» What is asked
Please collect every line of the items below that contains the word "Where".

(Excerpt from a dataset)
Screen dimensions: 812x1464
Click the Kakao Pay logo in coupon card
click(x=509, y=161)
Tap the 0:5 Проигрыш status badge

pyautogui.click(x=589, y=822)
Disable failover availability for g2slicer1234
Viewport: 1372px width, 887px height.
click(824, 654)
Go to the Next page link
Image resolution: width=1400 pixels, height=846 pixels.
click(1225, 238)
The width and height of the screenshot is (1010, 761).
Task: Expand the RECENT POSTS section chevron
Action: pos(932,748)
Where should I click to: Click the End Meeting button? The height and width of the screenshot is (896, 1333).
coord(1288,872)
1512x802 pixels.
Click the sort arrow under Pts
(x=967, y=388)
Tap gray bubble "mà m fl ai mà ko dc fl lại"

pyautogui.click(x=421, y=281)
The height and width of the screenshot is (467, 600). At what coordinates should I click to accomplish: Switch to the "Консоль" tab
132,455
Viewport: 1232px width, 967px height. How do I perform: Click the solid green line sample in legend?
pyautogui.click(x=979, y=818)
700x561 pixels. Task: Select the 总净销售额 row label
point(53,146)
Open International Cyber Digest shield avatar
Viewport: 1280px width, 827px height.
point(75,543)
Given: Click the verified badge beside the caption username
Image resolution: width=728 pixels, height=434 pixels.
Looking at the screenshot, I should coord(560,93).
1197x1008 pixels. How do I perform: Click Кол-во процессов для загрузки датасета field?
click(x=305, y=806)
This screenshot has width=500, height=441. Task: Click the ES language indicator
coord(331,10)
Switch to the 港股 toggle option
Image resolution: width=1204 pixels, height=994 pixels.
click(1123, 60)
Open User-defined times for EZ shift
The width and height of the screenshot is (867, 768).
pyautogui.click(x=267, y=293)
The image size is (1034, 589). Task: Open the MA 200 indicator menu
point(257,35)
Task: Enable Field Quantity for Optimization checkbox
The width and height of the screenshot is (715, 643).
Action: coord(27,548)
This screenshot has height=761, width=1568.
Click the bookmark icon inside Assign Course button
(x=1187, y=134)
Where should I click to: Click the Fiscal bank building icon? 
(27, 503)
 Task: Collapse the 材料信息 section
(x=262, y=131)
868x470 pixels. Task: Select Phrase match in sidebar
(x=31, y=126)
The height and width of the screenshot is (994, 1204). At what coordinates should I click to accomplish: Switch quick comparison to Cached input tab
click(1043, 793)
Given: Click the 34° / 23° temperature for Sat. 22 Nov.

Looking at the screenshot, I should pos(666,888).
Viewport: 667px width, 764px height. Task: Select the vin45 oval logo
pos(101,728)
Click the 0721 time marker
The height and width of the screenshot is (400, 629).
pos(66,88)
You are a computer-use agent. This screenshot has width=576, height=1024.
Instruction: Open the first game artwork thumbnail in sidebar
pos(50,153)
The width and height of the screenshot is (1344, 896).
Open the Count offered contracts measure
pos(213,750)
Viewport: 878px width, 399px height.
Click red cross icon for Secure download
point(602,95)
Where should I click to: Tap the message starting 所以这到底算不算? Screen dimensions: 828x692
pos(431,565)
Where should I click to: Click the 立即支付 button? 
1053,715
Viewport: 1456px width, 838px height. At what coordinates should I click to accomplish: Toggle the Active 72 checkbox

» Written answer
Where should I click to: Click the End Meeting button? The height and width of the screenshot is (896, 1333).
Where should I click to: Click the Fiscal bank building icon? 
Where should I click to: Tap the message starting 所以这到底算不算? Screen dimensions: 828x692
Where should I click to: Click the 立即支付 button? 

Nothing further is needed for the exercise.